Brubaker-Cole cited the University’s measures to stop the spread of COVID-19 as the reason for the sanitation. “We did not take this decision lightly, but medical experts advised that these treasured residences were potential hotspots for viral transmission due to their highly communal living practices and resistance to guidance from R&DE.”

Residential and Dining Enterprises staff were shocked to enter Kairos to find that there were no cleaning supplies in the house at all. The storage designated for those supplies had apparently been filled with bottles of home-brewed kombucha and rancid wine and cheese, hastily abandoned when students left campus last quarter.

In 576 Alvarado, R&DE staff found a newly-painted wall mural with the words “Cleaning is Colonialism.” Outside Columbae, they were greeted by the few remaining students, who angrily chanted, “We do not consent!” and “Hey hey! Ho ho! Sanitation’s got to go!”

The Review has confirmed an eyewitness report that the structural integrity of EBF had been so compromised by sustained marijuana smoke and bad bass beats that the application of cleaning fluids collapsed the walls in seconds. All that was found in the pile of dust were the lost SUIDs of frosh at the last “Special Gathering of Special Friends,” also known as “Happy Hour.”

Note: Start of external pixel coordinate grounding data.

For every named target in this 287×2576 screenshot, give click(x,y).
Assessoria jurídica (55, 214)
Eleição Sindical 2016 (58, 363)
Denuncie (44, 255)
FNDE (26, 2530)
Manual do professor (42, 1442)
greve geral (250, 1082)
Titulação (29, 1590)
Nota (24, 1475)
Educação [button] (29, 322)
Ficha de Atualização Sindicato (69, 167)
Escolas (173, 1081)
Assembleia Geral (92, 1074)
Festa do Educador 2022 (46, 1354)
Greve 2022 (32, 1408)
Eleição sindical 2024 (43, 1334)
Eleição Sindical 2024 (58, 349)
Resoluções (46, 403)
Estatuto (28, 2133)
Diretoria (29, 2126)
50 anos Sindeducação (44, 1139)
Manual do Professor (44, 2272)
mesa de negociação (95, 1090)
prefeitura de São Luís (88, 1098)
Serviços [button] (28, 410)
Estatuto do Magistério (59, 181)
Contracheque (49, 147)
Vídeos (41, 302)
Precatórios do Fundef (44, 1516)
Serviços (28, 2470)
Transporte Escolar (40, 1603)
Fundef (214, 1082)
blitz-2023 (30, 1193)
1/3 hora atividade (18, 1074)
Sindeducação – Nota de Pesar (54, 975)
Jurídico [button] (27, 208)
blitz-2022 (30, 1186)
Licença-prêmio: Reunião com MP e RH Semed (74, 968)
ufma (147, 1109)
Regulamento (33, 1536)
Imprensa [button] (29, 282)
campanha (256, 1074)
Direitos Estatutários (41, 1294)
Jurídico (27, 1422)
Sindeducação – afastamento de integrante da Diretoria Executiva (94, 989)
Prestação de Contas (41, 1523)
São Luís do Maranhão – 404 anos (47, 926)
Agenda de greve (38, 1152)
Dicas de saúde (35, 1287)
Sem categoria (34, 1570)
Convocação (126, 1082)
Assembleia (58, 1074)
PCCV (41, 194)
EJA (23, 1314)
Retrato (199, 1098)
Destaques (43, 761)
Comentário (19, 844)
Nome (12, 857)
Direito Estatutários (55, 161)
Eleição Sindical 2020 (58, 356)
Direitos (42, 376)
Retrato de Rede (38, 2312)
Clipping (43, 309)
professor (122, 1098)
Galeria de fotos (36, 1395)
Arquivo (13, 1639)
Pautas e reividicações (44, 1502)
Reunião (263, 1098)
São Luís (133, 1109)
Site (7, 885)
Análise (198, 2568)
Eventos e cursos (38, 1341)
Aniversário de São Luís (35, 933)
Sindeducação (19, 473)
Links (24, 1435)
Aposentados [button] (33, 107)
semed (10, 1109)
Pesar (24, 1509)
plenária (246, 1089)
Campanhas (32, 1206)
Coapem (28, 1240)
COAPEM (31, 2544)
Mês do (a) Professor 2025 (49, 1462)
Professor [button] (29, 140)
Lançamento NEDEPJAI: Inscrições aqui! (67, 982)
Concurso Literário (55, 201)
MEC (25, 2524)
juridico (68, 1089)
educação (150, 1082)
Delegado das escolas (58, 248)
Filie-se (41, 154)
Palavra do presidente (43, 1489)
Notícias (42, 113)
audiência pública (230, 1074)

But it wasn’t all bad. One R&DE employee told the Review of her unique experience cleaning Synergy House. “The other student residences had clothes thrown all over the floor. It was a nightmare to clean up! But in Synergy, I didn’t see any clothes at all!”

Brubaker-Cole wrote that remote counseling would be available through CAPS to help former Co-op residents cope with the new sanitary measures.